Flux Variability Analysis (FVA) was used for calculating the flux ranges of reactions of both the model. We used a loop-less version of FVA in COBRA Toolbox v3.0 to restrict the formation of futile cycles. The differential flux through reactions in each of the model was calculated using Jaccard index and the FVA ranges for both the models. Jaccard Index calculates the extent of intersection between given ranges. A Jaccard index of zero implies no overlap between two ranges.

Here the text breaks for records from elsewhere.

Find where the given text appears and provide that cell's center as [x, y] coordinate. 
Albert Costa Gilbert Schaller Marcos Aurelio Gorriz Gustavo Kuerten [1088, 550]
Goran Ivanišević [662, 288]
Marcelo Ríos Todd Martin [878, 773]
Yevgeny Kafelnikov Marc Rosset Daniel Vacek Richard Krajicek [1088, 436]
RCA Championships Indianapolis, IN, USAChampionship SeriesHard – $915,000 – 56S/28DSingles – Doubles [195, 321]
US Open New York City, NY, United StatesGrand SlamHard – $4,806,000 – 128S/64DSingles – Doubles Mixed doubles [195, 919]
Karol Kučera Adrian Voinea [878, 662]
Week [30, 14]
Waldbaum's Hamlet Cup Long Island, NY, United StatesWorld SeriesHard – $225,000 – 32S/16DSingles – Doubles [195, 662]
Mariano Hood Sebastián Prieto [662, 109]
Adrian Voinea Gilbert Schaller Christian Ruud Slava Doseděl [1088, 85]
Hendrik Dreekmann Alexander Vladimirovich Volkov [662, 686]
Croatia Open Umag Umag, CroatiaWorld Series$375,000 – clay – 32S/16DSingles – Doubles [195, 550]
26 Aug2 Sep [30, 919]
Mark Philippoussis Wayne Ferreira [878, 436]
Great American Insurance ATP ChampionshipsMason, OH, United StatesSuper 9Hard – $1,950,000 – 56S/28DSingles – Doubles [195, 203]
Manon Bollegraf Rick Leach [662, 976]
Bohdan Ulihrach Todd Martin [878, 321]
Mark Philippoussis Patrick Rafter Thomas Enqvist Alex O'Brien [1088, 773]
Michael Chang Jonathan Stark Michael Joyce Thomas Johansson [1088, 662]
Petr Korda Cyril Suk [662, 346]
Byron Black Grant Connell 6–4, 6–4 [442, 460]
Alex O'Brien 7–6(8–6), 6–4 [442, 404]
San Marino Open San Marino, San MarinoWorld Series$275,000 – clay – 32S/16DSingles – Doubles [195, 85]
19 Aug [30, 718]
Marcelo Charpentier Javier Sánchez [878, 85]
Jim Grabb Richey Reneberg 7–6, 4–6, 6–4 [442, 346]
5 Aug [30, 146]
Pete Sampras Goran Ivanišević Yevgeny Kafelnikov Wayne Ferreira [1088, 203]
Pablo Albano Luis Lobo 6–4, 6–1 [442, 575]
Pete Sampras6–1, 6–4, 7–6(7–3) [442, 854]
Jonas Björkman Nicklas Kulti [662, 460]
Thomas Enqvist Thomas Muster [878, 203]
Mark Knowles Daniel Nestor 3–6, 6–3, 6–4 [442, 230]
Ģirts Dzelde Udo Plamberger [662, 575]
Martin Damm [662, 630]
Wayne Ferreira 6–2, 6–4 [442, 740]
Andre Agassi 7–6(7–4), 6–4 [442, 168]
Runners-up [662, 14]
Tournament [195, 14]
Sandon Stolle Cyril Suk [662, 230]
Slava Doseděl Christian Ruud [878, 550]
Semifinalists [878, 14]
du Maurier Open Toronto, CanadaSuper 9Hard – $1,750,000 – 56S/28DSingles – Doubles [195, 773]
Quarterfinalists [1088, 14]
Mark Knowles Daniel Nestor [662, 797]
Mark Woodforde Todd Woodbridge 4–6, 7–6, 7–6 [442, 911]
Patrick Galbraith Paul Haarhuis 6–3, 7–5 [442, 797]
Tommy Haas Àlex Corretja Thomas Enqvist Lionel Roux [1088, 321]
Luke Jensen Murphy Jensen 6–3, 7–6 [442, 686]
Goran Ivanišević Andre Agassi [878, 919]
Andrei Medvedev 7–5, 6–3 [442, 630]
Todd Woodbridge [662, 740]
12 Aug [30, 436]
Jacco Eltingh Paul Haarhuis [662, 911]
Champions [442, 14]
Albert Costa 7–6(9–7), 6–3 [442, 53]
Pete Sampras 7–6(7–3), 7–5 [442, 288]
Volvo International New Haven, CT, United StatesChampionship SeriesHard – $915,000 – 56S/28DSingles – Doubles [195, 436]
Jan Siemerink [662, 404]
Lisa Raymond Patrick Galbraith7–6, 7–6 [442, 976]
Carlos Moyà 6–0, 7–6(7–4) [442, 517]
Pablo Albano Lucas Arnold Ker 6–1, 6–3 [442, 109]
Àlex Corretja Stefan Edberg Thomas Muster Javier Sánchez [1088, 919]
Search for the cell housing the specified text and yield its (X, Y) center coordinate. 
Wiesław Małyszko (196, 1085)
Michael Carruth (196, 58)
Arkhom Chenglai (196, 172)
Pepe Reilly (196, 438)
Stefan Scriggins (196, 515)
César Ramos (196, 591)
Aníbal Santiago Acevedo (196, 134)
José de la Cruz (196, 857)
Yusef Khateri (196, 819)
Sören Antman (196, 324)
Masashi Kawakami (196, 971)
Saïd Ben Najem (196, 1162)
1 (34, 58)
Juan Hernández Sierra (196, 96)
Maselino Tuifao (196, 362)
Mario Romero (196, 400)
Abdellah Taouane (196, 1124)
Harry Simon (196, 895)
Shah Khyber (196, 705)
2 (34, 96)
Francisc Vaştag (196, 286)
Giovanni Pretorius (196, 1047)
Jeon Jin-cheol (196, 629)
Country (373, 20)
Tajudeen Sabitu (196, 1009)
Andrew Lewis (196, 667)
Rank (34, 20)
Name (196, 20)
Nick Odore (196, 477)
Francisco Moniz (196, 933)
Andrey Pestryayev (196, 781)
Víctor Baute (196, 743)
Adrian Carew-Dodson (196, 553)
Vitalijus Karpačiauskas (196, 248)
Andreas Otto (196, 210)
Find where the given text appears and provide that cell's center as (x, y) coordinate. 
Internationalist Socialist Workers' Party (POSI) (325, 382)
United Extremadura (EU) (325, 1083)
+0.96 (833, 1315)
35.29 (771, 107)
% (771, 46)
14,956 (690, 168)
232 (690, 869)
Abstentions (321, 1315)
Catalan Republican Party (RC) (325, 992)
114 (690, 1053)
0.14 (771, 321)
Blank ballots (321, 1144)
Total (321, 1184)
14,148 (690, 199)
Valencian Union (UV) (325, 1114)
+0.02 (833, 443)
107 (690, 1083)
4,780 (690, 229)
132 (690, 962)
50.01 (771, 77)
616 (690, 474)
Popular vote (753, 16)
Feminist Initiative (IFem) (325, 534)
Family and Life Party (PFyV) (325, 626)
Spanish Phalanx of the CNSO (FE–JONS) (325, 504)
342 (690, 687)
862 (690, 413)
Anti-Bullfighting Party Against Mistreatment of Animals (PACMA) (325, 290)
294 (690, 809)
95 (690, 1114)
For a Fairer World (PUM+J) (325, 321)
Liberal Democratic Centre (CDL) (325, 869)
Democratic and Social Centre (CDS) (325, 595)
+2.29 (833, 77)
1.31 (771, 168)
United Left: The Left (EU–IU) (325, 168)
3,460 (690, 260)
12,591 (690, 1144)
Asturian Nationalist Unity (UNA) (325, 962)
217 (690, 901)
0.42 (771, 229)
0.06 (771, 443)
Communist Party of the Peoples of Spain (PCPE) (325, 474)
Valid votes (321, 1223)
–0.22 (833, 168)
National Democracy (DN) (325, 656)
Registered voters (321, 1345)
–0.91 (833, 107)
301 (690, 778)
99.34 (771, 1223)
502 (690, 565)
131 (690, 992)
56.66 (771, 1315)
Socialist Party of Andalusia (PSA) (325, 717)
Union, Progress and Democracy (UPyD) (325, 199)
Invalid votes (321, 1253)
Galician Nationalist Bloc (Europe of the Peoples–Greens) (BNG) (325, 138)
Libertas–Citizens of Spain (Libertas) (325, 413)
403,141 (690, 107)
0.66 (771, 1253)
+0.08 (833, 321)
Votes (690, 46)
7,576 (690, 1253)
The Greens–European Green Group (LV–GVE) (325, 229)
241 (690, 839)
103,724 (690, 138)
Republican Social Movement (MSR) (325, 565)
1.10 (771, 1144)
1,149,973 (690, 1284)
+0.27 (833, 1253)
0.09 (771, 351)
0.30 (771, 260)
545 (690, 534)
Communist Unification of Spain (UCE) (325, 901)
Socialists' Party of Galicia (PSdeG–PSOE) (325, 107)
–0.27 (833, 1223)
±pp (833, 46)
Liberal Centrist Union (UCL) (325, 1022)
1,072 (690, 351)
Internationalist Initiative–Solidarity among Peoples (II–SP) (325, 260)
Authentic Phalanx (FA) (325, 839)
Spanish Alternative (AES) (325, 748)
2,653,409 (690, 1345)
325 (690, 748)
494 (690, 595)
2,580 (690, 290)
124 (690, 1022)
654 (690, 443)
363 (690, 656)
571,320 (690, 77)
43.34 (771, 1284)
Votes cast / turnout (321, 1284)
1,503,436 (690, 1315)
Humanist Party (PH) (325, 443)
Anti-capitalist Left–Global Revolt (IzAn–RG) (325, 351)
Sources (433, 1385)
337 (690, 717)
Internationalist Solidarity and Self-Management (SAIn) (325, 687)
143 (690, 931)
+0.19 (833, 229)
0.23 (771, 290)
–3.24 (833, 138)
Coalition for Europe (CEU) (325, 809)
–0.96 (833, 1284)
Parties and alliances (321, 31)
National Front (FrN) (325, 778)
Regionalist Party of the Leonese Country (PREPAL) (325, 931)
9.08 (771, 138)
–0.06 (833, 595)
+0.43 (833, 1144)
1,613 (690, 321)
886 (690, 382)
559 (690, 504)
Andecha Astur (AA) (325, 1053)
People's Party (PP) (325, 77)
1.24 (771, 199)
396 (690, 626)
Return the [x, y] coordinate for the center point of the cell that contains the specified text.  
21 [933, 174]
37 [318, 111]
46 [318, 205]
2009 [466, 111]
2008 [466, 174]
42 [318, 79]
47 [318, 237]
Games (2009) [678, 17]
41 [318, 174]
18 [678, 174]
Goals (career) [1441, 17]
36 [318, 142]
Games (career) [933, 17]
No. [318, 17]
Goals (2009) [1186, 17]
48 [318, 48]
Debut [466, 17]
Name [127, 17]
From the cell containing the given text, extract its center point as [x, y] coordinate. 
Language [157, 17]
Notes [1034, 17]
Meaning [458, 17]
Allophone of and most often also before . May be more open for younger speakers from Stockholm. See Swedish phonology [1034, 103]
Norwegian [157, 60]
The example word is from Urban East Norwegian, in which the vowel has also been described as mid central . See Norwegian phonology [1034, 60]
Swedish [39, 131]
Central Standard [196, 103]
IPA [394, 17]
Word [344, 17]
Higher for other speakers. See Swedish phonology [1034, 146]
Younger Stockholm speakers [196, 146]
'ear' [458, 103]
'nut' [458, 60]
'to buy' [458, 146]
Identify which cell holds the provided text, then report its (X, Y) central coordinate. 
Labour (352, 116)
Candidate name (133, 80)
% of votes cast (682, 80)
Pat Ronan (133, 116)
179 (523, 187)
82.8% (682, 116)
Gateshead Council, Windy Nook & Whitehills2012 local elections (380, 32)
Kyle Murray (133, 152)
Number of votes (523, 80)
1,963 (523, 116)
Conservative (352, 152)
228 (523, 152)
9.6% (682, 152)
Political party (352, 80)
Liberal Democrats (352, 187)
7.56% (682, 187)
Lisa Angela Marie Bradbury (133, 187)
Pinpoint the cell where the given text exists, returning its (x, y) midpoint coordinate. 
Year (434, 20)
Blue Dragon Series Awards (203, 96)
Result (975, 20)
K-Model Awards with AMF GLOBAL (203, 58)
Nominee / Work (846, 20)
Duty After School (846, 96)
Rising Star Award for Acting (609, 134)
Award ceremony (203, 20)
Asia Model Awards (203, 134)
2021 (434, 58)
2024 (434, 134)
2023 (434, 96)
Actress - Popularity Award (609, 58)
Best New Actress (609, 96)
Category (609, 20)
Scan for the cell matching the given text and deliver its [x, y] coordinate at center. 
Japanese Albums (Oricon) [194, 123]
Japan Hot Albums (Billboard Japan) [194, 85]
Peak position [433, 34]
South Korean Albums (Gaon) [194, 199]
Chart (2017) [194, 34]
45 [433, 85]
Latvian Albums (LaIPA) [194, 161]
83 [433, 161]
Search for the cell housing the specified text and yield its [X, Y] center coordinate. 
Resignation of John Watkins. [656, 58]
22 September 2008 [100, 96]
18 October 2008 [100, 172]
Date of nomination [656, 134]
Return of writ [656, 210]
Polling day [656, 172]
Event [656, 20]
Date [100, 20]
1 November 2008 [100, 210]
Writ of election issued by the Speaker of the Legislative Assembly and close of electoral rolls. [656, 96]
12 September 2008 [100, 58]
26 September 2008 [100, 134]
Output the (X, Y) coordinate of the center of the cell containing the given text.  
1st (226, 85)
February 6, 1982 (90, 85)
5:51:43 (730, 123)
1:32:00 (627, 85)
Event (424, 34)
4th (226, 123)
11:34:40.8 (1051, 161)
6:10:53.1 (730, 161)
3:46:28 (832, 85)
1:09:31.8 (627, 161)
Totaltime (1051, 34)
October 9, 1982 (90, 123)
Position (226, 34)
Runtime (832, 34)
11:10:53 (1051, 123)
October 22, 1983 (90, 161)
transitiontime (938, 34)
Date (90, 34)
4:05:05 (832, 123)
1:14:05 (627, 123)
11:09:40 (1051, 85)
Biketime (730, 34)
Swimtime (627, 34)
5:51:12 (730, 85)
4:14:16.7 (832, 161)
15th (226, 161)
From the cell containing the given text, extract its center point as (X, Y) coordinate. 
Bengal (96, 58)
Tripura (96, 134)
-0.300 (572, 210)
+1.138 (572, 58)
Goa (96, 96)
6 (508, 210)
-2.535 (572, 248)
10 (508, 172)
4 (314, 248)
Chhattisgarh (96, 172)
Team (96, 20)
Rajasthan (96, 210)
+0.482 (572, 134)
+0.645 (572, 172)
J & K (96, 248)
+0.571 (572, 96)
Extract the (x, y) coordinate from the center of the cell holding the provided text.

Briefly, Jaccard index is calculated as follows:

For two given ranges/sets A and B,

$$ {\text{J}}\left( {{\text{A}},{\text{B}}} \right) = \frac{{\left| {{\text{ A }} \cap {\text{B }}} \right|}}{{\left| {{\text{ A }} \cup {\text{B }}} \right|}} $$

Using the minimum and maximum flux ranges obtained from FVA from both the models, we calculated the Jaccard Index for all the reactions. We considered all those reactions having a Jaccard index of zero between both the models as having differential flux. The differential reactions were then clustered based on their metabolic functionalities obtained from KEGG database.